Required work: At the line with "Screen dimensions: 1204x999", start repeating the data, and continue line by line through the final line, exactly.

Collected data entries:
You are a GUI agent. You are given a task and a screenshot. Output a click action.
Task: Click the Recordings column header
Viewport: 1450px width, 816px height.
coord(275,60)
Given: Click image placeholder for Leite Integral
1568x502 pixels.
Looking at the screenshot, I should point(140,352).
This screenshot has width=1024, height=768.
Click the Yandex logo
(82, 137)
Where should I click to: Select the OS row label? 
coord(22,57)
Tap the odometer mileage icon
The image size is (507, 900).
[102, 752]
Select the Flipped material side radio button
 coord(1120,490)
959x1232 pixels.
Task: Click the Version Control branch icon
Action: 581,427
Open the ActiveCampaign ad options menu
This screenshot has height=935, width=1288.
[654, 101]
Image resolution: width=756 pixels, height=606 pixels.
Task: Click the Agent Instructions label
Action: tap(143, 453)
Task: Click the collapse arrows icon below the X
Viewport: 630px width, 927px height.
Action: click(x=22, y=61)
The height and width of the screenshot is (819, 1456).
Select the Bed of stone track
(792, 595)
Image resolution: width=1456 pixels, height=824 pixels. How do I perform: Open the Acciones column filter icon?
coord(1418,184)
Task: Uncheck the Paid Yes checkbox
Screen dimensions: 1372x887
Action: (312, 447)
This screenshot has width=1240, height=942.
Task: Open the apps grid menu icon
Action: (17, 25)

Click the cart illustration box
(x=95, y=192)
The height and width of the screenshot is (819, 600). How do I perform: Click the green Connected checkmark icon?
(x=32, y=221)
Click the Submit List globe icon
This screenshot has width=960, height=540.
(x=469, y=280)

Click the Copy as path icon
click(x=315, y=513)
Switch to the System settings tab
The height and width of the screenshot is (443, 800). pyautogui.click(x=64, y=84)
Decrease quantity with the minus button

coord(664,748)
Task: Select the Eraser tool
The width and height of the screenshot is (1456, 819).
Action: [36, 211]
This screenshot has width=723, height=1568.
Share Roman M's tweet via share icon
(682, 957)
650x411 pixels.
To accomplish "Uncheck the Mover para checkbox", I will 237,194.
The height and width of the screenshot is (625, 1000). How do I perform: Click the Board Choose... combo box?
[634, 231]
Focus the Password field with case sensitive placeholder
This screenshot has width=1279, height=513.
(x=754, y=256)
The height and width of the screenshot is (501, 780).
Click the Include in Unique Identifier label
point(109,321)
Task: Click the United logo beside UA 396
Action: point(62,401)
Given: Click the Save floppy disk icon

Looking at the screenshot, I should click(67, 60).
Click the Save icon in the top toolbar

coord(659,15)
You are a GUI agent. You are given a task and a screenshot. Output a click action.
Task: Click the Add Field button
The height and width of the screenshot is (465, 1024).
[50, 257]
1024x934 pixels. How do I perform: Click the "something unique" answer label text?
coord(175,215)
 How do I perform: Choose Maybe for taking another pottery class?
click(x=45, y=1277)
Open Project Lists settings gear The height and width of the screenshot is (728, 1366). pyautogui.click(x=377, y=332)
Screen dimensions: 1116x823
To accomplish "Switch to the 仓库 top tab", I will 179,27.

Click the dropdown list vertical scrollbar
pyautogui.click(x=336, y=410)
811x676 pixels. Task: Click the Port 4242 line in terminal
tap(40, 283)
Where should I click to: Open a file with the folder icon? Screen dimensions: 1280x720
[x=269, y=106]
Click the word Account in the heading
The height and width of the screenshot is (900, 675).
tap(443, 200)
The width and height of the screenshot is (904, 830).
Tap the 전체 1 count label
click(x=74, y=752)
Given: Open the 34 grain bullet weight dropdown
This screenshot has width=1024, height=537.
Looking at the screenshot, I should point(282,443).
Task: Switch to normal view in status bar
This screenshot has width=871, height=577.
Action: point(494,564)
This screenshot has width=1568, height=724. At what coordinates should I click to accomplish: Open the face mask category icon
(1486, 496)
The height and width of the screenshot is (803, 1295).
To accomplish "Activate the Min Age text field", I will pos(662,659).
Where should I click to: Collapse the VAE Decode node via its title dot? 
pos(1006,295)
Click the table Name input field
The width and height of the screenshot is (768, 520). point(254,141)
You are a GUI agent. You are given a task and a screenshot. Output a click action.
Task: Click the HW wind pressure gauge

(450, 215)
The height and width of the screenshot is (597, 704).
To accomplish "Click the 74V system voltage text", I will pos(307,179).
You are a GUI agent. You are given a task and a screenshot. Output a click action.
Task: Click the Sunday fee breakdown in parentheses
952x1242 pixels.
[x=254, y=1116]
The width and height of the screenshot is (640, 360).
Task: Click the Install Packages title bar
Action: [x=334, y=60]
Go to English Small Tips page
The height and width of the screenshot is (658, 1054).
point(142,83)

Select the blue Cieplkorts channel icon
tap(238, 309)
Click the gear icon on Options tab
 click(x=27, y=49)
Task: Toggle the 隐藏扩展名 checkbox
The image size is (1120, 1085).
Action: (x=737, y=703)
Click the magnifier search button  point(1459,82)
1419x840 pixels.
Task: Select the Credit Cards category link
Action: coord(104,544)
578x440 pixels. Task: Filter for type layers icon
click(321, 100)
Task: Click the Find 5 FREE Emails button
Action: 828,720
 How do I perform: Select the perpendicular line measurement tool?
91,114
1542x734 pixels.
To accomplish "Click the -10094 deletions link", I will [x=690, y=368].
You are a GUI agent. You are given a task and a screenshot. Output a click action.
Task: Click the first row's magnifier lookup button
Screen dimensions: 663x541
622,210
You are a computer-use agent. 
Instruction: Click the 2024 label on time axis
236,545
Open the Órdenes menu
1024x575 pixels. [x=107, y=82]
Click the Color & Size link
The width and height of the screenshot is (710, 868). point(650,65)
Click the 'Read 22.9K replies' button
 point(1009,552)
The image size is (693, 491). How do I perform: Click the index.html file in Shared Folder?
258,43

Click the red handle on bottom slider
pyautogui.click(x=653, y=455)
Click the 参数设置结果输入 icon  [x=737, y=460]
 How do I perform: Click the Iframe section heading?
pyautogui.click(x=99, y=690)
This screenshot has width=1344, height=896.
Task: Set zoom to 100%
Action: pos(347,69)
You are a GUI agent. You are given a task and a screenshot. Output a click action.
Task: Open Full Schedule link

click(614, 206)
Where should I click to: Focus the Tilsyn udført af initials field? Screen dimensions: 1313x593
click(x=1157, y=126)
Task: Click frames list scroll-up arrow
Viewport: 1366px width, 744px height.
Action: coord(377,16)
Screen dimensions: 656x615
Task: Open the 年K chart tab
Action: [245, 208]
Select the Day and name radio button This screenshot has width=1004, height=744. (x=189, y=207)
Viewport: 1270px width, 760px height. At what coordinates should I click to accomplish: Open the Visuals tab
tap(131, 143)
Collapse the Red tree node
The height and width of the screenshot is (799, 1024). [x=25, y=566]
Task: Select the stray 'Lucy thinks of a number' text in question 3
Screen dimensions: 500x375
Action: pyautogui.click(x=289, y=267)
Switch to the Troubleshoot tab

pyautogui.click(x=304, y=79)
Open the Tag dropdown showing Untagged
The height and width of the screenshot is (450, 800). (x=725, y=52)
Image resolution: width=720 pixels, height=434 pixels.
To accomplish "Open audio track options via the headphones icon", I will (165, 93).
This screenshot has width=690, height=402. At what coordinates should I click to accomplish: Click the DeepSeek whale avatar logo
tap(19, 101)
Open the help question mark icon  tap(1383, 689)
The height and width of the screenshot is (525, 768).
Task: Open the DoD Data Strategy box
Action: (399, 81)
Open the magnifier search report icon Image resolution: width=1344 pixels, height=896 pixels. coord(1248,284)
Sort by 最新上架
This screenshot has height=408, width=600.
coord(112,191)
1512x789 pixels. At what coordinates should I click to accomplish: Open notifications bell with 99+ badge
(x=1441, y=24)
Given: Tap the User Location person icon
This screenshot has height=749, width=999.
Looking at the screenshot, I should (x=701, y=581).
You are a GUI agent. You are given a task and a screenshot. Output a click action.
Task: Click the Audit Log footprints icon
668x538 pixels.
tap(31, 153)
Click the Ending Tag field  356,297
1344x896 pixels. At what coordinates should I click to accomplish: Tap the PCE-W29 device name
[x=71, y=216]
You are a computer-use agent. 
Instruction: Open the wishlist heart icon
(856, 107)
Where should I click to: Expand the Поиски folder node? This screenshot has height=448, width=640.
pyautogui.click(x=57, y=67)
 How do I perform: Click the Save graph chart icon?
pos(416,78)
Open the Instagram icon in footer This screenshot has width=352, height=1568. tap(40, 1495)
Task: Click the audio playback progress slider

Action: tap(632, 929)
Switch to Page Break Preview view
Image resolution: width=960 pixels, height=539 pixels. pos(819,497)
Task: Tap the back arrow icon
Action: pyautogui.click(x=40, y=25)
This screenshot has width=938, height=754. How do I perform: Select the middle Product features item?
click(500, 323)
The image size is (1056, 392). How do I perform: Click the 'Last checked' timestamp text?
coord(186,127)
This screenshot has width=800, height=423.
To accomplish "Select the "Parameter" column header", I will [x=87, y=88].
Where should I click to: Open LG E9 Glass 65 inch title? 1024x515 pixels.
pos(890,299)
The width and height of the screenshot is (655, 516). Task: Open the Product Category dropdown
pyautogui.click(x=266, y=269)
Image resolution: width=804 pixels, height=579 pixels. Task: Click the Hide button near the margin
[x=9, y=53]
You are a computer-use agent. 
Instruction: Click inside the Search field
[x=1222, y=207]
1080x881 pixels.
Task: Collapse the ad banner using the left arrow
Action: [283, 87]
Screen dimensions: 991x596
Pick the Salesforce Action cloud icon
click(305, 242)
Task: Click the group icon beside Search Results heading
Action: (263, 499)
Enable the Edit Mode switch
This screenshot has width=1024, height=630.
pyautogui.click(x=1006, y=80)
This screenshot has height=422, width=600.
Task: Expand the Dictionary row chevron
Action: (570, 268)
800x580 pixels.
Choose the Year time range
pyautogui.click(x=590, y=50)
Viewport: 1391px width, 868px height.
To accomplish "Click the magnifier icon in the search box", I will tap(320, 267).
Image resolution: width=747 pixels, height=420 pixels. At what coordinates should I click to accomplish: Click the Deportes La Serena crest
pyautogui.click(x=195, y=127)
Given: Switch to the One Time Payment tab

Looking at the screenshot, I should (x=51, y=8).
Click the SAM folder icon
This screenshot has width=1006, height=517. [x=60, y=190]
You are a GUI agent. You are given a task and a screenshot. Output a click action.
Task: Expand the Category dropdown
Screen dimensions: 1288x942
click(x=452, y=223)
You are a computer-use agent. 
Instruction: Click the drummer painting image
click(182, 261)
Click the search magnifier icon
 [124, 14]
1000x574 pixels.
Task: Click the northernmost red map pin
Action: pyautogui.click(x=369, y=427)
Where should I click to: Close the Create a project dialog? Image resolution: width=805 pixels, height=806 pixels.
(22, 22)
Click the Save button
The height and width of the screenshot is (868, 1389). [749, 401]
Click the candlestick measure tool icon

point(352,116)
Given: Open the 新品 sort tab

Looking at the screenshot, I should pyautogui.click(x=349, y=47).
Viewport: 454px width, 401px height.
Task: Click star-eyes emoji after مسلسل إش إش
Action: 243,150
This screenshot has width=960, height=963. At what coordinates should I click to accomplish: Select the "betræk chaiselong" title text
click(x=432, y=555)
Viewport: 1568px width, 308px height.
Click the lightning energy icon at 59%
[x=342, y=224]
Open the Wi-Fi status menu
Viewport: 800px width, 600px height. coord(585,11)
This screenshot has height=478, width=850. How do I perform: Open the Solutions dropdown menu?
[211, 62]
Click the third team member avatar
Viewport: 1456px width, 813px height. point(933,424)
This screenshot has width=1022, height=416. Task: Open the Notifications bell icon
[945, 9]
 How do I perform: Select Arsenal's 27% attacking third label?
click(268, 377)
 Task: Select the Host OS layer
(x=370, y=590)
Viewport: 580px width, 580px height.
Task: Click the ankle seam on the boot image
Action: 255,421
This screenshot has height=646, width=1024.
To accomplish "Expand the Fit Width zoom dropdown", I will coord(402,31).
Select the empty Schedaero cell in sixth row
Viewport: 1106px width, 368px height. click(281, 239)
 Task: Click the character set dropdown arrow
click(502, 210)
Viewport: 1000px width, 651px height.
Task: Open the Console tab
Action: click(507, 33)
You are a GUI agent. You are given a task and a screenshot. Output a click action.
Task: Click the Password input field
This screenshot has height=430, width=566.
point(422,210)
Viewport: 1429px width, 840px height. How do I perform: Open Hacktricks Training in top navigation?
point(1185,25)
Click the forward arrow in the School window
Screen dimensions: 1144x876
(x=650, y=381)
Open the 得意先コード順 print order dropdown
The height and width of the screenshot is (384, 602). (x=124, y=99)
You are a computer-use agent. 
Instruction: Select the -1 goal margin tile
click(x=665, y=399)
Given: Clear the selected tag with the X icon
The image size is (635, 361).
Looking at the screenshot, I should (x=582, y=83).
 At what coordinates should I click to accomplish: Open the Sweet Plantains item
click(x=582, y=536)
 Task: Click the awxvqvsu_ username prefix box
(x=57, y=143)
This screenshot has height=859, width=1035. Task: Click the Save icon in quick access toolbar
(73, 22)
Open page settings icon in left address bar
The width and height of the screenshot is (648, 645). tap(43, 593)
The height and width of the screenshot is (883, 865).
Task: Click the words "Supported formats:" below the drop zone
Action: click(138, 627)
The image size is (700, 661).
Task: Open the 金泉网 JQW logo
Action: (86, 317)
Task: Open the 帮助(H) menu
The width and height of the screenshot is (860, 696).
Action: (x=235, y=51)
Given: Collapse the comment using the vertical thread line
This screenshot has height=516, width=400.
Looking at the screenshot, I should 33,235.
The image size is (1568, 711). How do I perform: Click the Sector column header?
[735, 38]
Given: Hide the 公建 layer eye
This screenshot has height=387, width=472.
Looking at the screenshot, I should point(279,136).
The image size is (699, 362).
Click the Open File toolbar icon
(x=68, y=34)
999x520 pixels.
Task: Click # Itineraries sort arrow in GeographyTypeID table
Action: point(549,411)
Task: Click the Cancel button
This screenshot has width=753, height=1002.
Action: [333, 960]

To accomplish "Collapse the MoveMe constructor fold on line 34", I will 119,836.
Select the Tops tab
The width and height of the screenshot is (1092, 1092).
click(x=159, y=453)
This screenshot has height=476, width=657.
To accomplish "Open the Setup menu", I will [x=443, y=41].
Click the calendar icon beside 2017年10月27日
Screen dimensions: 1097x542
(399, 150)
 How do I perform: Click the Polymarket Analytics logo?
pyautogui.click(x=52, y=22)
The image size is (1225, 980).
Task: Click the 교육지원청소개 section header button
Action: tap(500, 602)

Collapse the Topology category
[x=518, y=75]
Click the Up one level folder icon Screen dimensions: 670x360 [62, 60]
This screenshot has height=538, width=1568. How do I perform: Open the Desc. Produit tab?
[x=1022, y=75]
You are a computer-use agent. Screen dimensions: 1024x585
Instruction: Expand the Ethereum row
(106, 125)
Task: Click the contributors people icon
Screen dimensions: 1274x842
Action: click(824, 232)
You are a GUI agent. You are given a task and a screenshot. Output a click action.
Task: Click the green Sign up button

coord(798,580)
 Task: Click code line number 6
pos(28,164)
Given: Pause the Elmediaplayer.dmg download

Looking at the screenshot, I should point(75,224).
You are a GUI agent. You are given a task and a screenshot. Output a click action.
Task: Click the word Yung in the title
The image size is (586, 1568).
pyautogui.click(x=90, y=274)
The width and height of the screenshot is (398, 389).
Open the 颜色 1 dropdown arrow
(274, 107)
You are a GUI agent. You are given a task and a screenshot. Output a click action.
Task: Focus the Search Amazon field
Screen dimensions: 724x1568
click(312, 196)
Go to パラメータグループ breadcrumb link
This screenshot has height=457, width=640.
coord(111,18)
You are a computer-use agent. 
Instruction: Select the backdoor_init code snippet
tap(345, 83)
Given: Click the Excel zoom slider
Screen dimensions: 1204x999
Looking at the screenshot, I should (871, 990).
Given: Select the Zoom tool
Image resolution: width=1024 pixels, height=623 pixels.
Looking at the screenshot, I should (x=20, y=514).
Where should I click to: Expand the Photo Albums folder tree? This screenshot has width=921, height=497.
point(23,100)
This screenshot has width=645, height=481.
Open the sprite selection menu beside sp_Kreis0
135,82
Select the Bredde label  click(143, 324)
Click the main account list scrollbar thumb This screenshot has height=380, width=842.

Exercise solution:
Screen dimensions: 1204x999
Looking at the screenshot, I should (871, 990).
Given: Select the Zoom tool
Image resolution: width=1024 pixels, height=623 pixels.
Looking at the screenshot, I should (x=20, y=514).
Where should I click to: Expand the Photo Albums folder tree? This screenshot has width=921, height=497.
point(23,100)
This screenshot has width=645, height=481.
Open the sprite selection menu beside sp_Kreis0
135,82
Select the Bredde label  click(143, 324)
Click the main account list scrollbar thumb This screenshot has height=380, width=842.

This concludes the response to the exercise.